I suspect that my old high school teacher Michael Baker would have rather mixed feelings about having an obituary published in a magazine called Mere Orthodoxy. Certainly, he was the kind of teacher that would have scared many white evangelical parents, though, God bless them, he didn’t scare mine—or if he did they never showed it.
He was the kind of teacher who routinely picked fights with the too-conservative district office, whose classroom walls were decorated in Vietnam War-era protest art, who wore hemp necklaces every day, and who arrived at school in a 60s-era Volkswagen van, sometimes smelling like marijuana.
He was the kind of teacher who once cut out a letter to the editor published in the local paper defending the Iraq war, taped it on his wall, circled the author’s name and wrote “the colonial mind” next to it.
The author of that letter was his department chair.
I loved Mr. Baker. (Probably he would hate me calling him that and would prefer “Michael,” so that’s what I’ll use for the rest of his obituary.)
Here’s what you should know about Michael: When I first had a class with him, he spent the first day going over syllabus stuff as briefly as he could. Most teachers at the school had some kind of “bathroom pass” system. Indeed, I think by then our relentlessly corporate school probably had mandatory planners that we had to carry with us in the halls when we were out of class and which kept a log of how many bathroom passes we used—and which teachers needed to sign before we could leave the classroom.

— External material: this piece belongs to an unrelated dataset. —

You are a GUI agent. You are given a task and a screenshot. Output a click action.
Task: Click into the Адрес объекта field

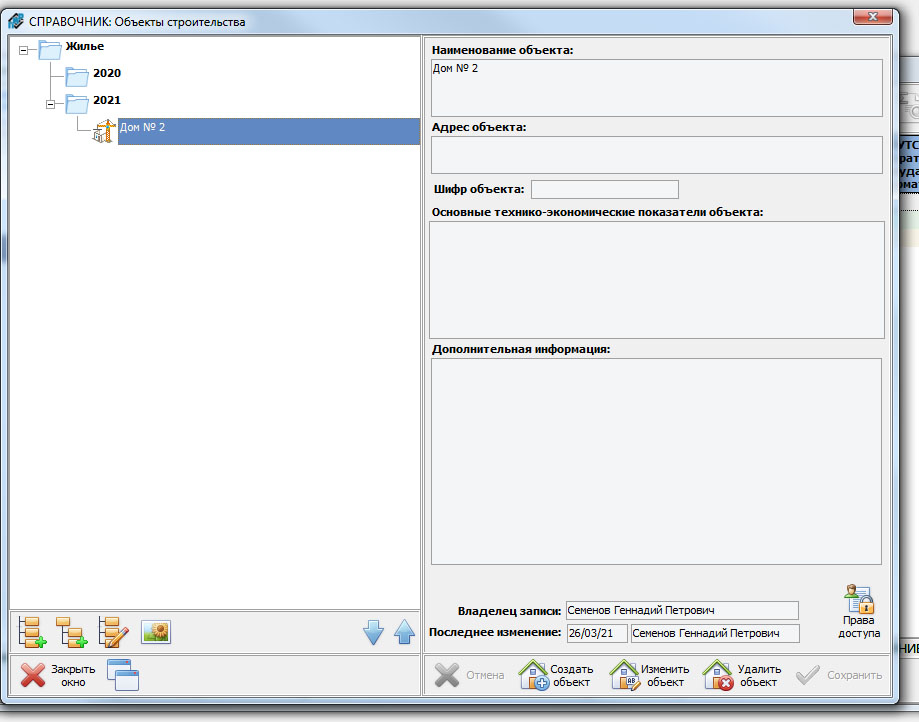656,155
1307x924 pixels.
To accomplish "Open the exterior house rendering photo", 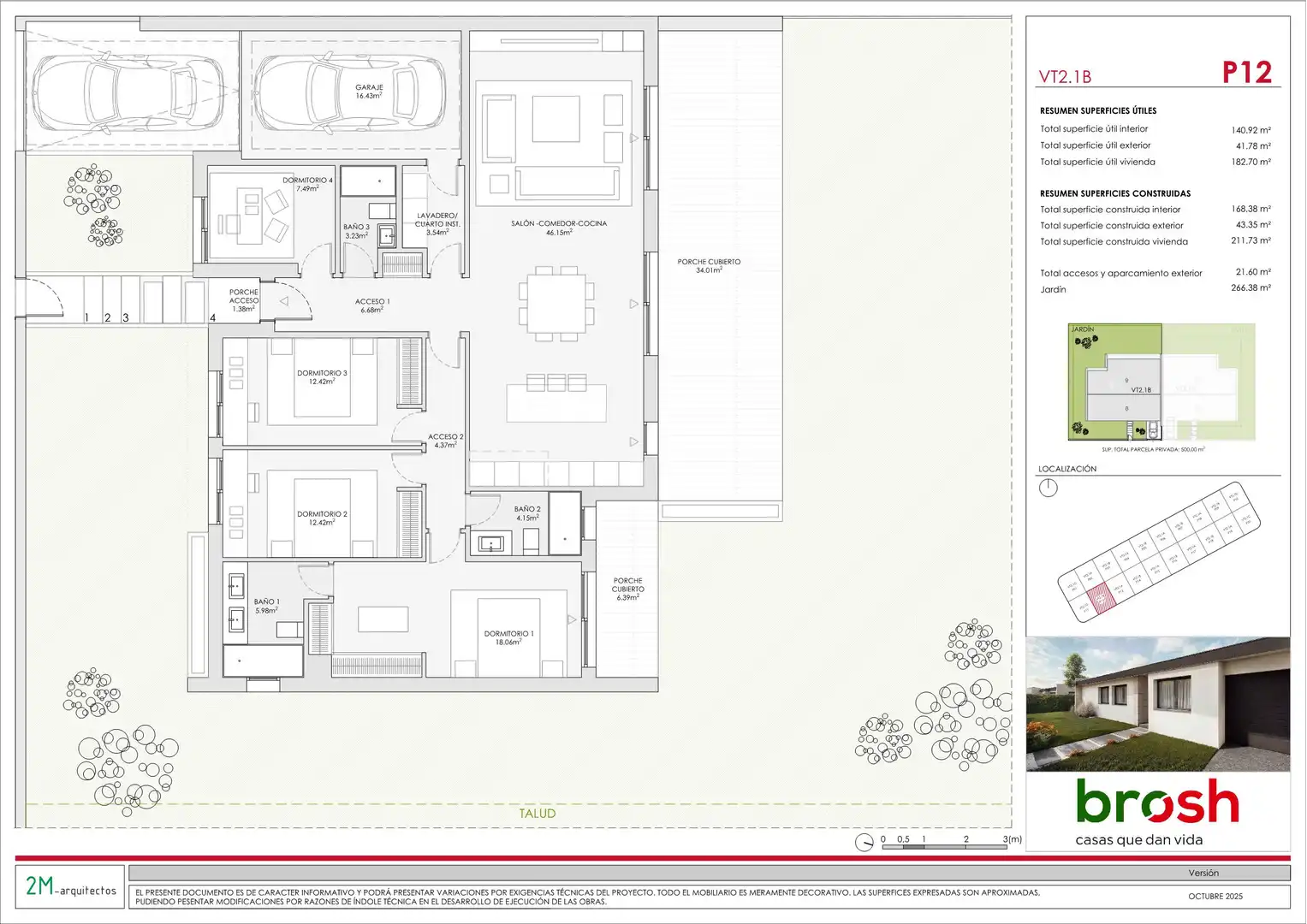I will click(x=1157, y=703).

But when a student asked Michael about bathroom passes, he snorted with derision. “You’re old enough to drive a car. Some of you are old enough to get shot at in Afghanistan and Iraq. You don’t need my permission to use the bathroom.” “But what about our planners?” someone asked. “If you want me to, I’ll sign the damn thing for you. But I don’t care. If you need to use the bathroom, don’t ask, just go.” Then he returned to reviewing what we would be studying that semester.
Alongside Ken Flowerday, another teacher I loved, he taught a two period class called “American Experience.” It was a joint English-History course in which Michael taught American history using a “yoyo method” that began with the present and worked backwards in 20-30 year chunks (the district hated it) and Flowerday taught American lit. I wish I had taken that course. I was able to take other classes with both of them, each of which left a deep impression on me, but I’d have liked to take that one.
At bottom, what marked Michael as a teacher is that he thought his job was to teach his students to think rather than to teach us to take tests. He didn’t want us to regurgitate what our textbooks said. He raged against the standardization forced upon public ed by No Child Left Behind and, as best he could, tried to give us a good education despite that. Indeed, if he thought something in the text book was dumb, he’d say so. On more than one occasion, he told us that something in our district-assigned text was “bullshit.”
You can understand the fractious relationship with the district, I expect. One thing many conservative sorts don’t appreciate, I think, is how much many actual left wingers like Michael hate the corporate neo-liberal style in American public education. When President Obama appointed Arne Duncan to Secretary of Education, Michael was livid, if I recall correctly: The last thing the Department of Education needed, he thought, was someone whose previous title was “CEO.”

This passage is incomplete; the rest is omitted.